LI-COR Bio-Sciences, of Lincoln, Neb., makes an “open path” model in which air flows naturally through a chamber. The company has deployed instruments at several landfills to measure their emissions, said Dayle K. McDermitt, vice president for research and development for environmental products. Measurement technology is advancing, he said, but modeling plumes is “still a work in progress.”
The Environmental Protection Agency, which has a history of requiring new controls as technology improves, intermittently hints that it might regulate methane emissions. It already counts on the presence of large amounts of methane to help spot smaller quantities of toxic gases that are currently regulated. Remote detection is outside the norm for the agency, said Eben D. Thoma, an E.P.A. researcher. More often the agency requires measurements at known sources, like tailpipes and smokestacks. Measuring plumes is easiest in wide-open spaces, and harder in “urban canyons” and wooded areas, where the plume is distorted, he said.

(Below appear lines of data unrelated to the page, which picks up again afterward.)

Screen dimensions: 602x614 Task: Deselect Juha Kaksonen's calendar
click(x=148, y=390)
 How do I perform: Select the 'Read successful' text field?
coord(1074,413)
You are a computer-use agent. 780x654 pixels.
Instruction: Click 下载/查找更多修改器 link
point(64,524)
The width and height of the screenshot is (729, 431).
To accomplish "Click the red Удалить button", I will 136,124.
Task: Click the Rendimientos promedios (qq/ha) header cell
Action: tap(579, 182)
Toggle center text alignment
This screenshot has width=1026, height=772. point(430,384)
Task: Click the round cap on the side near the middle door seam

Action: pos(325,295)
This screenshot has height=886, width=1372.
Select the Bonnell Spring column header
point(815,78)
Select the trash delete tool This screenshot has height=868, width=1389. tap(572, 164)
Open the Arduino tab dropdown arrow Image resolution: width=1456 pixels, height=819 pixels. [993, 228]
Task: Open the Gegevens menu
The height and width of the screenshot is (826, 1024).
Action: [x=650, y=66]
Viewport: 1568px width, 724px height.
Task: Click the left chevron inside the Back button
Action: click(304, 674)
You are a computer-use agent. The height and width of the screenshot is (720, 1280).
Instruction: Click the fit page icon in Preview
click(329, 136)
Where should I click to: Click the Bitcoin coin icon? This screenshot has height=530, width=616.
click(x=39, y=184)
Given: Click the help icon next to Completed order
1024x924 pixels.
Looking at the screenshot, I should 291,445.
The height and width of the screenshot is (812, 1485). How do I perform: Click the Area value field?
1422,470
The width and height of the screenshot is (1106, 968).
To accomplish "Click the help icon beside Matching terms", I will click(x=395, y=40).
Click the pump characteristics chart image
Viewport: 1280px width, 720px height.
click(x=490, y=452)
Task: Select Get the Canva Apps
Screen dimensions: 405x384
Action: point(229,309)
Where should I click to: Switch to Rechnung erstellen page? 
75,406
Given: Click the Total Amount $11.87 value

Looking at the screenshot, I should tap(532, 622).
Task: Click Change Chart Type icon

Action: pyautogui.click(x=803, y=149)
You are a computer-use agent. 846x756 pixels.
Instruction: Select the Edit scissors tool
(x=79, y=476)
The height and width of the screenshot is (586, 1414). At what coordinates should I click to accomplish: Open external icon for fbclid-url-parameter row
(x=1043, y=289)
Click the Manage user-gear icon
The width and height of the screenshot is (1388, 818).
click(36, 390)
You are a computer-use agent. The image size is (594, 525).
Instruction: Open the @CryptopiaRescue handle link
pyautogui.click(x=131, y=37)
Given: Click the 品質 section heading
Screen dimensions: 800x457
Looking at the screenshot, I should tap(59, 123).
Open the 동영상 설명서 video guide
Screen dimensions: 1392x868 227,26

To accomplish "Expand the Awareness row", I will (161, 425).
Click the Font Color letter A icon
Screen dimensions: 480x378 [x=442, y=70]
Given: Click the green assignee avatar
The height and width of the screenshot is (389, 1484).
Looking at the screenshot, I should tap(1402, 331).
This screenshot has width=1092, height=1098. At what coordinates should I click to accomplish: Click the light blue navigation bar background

Mr. Bosch, the retired E.P.A. official, who now consults for Picarro, said that the agency had had more success in reducing emissions from smokestacks and vent pipes than from “fugitive” sources like leaky pipes and valves.
But Mr. Woelk, of Picarro, said his technology could locate leaks and prioritize them, and that the majority of the gas was generally escaping from a small fraction of the sources.
“Natural gas is the new green energy, supposedly,” he said, but finding and fixing the leaks would make it greener.